Two sides of cuts built upon the 'Drum Song' rhythm, that came out of a studio session organised by Lewin ‘Bones’ Lock. Five Man Army consisting of five top-ranking vocalists / toasters.

The role call for this amazing session was Dillinger, Trinity, Wayne Wade, Al Campbell and Junior Tamlin. Quite a line up, throw the Roots Radics into the mix and you get one of the heaviest reggae tracks from 1982.

This 12″ record originally released on the Oak Sound record label places the listener right into the heat and dust of Kingston. A big heavy tune indeed drenched in old testament dogma. The dub mix is equally fine. Play as loud you can reasonably get away with!

Text below taken with love from the dreadlibary;

The history of Rastafari

The history of Rastafari begins with the colonisation of Africa, or ‘Ethiopia’ as it is the whole continent was known to believers, by Europeans.

The European powers took many Africans as slaves, and the people of Africa were divided up and sent into exile as captives throughout the world. The areas of captivity became known as ‘Babylon’.

For Africans this exile marked the suppression of their culture by whites. However, Rastafarians believe that the suppression of blacks in Babylon is ending and that soon they will all return to ‘Ethiopia’.

1930s

The Rastafari movement began in Jamaica during the 1930s following a prophecy made by Marcus Garvey, a black political leader. Garvey led an organisation known as the Universal Negro Improvement Association, whose intention was to unify blacks with their land of origin.

Garvey preached “Look to Africa where a black king shall be crowned, he shall be your Redeemer.” This statement became the foundation of the Rastafari movement.

The prophecy was rapidly followed by the crowning of Emperor Haile Selassie I in Ethiopia. Rastafarians see this as the fulfilment of Garvey’s prophecy. The religion takes its name from Haile Selassie’s original name.

Haile Selassie is therefore regarded by Rastafarians as the Black Messiah, Jah Rastafari. He is a figure of salvation and it’s believed he will redeem blacks from white suppressors, reuniting them with their homeland, Africa.

1935

The first branch of Rastafari is believed to have been established in Jamaica in 1935 by Leonard P. Howell.

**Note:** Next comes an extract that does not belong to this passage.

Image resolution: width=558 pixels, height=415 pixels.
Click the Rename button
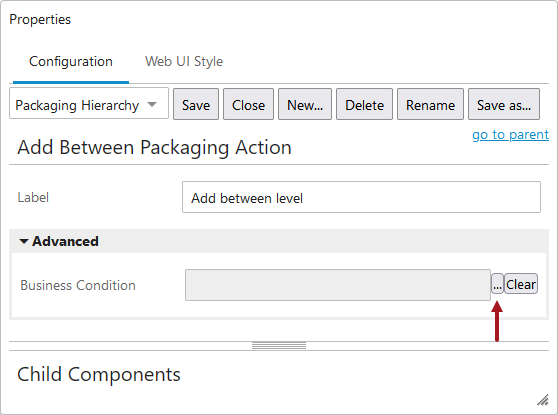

Howell preached the divinity of Haile Selassie. He explained that all blacks would gain the superiority over whites that had always been intended for them.

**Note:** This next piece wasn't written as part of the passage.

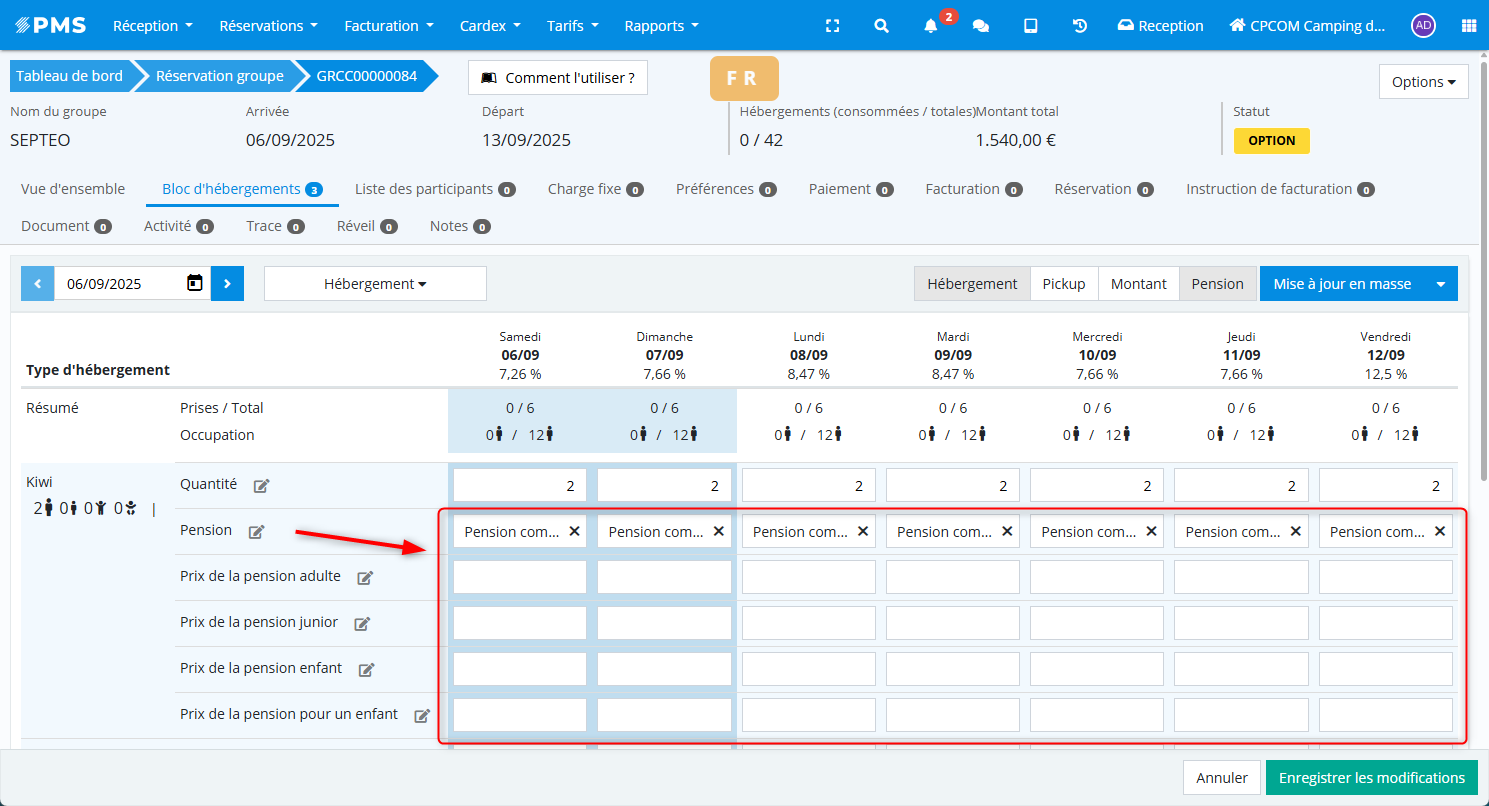
Task: Toggle the Pension view button
Action: tap(1217, 284)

Howell’s action encouraged others to help develop and spread the message of Rasta theology, and as E.E. Cashmore explains:

“All, in their own ways, added pieces to the jigsaw, and the whole picture came together in the mid 1950s when a series of congregations of rastas appeared at various departure points on Jamaica’s shores, awaiting ships bound for Africa”.

This marked the first uniting of Rastafarians and it paved the way for the future of the movement, bringing hope of repatriation with Africa and freedom for the black race.

1960s and 70s

In 1966 Haile Selassie visited Jamaica, where he was greeted with vast enthusiasm.

The development of Reggae music during this period made Rastafari audible and visible to an international audience. The work of Bob Marley (one of the most important figures in Rastafari) and Island Records was popular with a much wider group than the working class Jamaican culture from which it sprang.

As the rock critics Stephen Davis and Peter Simon said, reggae propelled “the Rasta cosmology into the middle of the planet’s cultural arenas, and suddenly people want to know what all the chanting and praying and obsessive smoking of herb [marijuana] are all about” (Reggae Bloodlines).

Some traditional Rastafarians were disturbed by the popularity of reggae, fearing that the faith would be commercialised or taken up as a cultural fad, rather than a religion.

In 1974 Haile Selassie was deposed by a Marxist revolution. He died mysteriously the next year. The removal of a divine figure by an atheist secular political group was initially discouraging to Rastafarians, and undermined any suggestion that he had been anything more than a human representation of God.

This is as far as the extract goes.